ASSIGNMENT
From the records below, state how many lines hold the string "link", without any other text.
══════════
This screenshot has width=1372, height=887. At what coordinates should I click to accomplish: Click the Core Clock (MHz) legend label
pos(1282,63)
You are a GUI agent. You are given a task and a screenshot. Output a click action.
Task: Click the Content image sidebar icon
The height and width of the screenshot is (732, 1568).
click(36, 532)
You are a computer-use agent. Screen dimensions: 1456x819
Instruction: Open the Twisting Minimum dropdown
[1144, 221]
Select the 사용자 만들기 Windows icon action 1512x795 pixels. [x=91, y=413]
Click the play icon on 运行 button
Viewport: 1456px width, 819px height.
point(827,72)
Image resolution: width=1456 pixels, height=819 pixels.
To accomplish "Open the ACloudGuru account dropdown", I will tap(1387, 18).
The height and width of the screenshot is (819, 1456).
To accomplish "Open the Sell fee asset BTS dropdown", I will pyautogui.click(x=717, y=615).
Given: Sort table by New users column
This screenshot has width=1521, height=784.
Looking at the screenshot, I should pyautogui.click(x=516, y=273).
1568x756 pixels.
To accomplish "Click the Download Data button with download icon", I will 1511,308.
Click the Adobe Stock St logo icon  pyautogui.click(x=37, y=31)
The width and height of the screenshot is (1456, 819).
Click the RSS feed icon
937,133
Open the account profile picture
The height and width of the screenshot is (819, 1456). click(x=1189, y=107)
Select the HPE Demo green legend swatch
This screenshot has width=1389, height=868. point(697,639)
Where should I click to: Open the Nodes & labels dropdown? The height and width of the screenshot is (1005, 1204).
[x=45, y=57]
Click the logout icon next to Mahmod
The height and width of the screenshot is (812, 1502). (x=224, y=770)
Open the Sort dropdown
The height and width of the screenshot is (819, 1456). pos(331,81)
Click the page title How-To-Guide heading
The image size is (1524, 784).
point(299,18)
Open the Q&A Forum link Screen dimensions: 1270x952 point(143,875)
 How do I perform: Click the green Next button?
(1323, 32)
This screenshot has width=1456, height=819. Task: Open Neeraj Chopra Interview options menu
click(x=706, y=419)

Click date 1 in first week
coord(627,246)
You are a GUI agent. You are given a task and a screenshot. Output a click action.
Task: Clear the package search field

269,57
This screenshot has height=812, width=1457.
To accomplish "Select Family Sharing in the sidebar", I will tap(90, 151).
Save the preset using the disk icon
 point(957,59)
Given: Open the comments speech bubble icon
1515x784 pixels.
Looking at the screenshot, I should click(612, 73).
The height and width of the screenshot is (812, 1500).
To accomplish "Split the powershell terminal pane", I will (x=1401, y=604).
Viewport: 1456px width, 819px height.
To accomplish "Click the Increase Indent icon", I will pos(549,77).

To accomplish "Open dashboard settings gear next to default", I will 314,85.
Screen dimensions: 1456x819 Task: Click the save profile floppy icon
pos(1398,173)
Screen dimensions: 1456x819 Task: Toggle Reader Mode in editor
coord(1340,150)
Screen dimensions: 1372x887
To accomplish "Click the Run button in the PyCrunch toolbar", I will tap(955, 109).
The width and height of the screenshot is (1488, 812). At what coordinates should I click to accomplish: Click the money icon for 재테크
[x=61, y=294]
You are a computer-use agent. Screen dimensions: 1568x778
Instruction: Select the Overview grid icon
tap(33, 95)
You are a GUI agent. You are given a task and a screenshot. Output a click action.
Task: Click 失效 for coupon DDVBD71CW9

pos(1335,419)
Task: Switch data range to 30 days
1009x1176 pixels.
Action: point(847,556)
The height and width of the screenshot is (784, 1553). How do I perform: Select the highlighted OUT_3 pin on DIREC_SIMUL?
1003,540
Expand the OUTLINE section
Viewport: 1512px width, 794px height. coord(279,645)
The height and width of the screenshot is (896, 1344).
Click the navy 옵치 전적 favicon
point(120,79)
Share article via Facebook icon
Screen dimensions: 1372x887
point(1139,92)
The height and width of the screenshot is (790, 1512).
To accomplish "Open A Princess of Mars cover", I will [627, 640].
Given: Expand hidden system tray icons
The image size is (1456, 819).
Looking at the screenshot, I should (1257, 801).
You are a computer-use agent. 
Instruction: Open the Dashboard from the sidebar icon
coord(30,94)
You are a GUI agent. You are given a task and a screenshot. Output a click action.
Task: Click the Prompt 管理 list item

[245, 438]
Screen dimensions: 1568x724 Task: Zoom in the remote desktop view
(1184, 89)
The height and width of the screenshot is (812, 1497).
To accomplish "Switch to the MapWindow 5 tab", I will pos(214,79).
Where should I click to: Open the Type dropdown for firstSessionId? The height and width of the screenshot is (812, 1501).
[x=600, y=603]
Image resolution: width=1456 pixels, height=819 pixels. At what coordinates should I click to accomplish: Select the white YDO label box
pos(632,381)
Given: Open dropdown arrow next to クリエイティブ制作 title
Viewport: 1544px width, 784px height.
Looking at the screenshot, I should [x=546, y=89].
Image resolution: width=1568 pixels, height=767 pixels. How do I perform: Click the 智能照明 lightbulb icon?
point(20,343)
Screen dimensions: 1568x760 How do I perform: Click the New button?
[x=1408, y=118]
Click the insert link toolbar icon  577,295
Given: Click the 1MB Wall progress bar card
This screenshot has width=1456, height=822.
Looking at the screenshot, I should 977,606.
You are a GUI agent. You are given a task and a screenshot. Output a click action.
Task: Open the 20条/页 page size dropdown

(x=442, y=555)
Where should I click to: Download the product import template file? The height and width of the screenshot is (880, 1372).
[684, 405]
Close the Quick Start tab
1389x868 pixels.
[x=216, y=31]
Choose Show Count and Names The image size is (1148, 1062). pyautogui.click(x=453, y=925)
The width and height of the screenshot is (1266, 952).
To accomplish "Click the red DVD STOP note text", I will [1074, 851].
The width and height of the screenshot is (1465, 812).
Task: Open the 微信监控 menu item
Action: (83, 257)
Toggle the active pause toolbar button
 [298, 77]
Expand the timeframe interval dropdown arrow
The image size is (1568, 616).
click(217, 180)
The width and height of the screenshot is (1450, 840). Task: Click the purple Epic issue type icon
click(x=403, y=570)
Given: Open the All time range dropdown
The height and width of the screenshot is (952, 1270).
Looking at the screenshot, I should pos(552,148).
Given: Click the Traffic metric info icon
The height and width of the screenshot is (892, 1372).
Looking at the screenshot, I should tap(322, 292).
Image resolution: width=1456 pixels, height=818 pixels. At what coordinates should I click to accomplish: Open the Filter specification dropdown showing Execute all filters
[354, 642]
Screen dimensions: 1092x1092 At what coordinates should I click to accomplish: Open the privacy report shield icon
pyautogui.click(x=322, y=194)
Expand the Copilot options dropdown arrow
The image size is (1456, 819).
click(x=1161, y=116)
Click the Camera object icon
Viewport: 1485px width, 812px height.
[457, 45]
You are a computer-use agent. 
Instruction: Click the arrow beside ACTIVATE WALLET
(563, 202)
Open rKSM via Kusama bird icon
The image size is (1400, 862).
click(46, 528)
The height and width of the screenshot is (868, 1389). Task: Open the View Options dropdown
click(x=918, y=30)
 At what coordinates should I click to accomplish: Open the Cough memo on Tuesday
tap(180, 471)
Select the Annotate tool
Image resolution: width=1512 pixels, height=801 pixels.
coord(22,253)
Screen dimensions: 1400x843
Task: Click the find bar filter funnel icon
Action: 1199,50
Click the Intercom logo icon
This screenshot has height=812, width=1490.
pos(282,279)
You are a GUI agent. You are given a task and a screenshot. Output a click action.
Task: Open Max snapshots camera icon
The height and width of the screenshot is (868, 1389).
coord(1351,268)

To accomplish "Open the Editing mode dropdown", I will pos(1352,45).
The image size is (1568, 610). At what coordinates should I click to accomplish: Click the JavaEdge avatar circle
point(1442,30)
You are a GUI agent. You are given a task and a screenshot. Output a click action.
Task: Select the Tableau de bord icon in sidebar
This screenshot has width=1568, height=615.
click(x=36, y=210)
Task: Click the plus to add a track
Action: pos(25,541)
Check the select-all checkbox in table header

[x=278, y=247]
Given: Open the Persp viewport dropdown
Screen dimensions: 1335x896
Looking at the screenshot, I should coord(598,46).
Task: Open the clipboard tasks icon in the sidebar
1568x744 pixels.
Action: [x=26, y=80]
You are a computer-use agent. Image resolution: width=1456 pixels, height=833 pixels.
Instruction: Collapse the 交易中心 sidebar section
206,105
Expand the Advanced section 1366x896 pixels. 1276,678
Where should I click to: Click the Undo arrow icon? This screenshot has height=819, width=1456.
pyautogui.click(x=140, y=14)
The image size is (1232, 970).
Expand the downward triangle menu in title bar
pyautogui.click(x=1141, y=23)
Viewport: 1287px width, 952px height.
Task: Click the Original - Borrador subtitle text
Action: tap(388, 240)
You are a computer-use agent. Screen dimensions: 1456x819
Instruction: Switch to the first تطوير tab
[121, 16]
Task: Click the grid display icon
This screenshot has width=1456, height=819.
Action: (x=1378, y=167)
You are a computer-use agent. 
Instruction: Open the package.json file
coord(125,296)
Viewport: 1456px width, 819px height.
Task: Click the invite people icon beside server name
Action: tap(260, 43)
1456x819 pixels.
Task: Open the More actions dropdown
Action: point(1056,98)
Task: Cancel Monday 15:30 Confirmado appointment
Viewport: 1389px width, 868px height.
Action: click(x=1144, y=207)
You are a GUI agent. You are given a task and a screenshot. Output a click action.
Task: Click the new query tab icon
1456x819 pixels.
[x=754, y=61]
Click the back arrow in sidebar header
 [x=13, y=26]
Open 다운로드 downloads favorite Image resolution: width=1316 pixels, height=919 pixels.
══════════
TASK ANSWER
2